The LeNet5 architecture was fundamental, in particular the insight that image features are distributed across the entire image, and convolutions with learnable parameters are an effective way to extract similar features at multiple location with few parameters. At the time there was no GPU to help training, and even CPUs were slow. Therefore being able to save parameters and computation was a key advantage. This is in contrast to using each pixel as a separate input of a large multi-layer neural network. LeNet5 explained that those should not be used in the first layer, because images are highly spatially correlated, and using individual pixel of the image as separate input features would not take advantage of these correlations.

LeNet5 features can be summarized as:

  • convolutional neural network use sequence of 3 layers: convolution, pooling, non-linearity –> This may be the key feature of Deep Learning for images since this paper!

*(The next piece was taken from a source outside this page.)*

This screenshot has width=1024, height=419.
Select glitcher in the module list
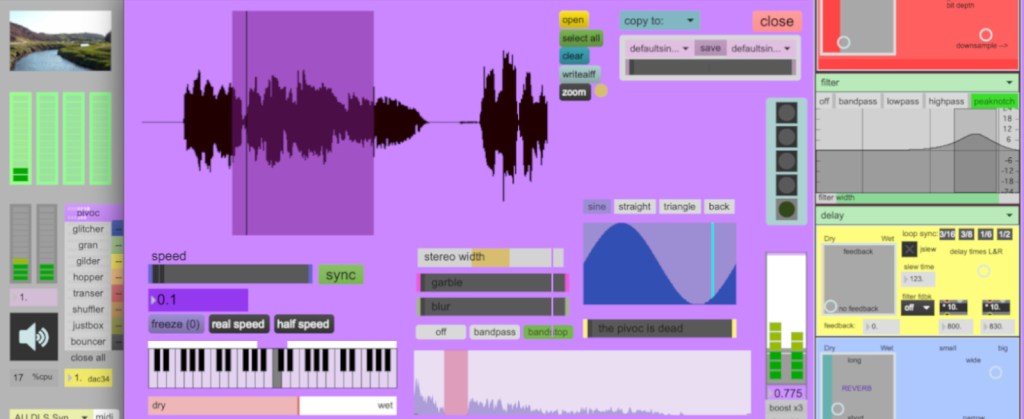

  • use convolution to extract spatial features

  • subsample using spatial average of maps

  • non-linearity in the form of tanh or sigmoids

  • multi-layer neural network (MLP) as final classifier

  • sparse connection matrix between layers to avoid large computational cost

In overall this network was the origin of much of the recent architectures, and a true inspiration for many people in the field.

The gap

In the years from 1998 to 2010 neural network were in incubation. Most people did not notice their increasing power, while many other researchers slowly progressed. More and more data was available because of the rise of cell-phone cameras and cheap digital cameras. And computing power was on the rise, CPUs were becoming faster, and GPUs became a general-purpose computing tool. Both of these trends made neural network progress, albeit at a slow rate. Both data and computing power made the tasks that neural networks tackled more and more interesting. And then it became clear…

Dan Ciresan Net

In 2010 Dan Claudiu Ciresan and Jurgen Schmidhuber published one of the very fist implementations of GPU Neural nets. This implementation had both forward and backward implemented on a a NVIDIA GTX 280 graphic processor of an up to 9 layers neural network.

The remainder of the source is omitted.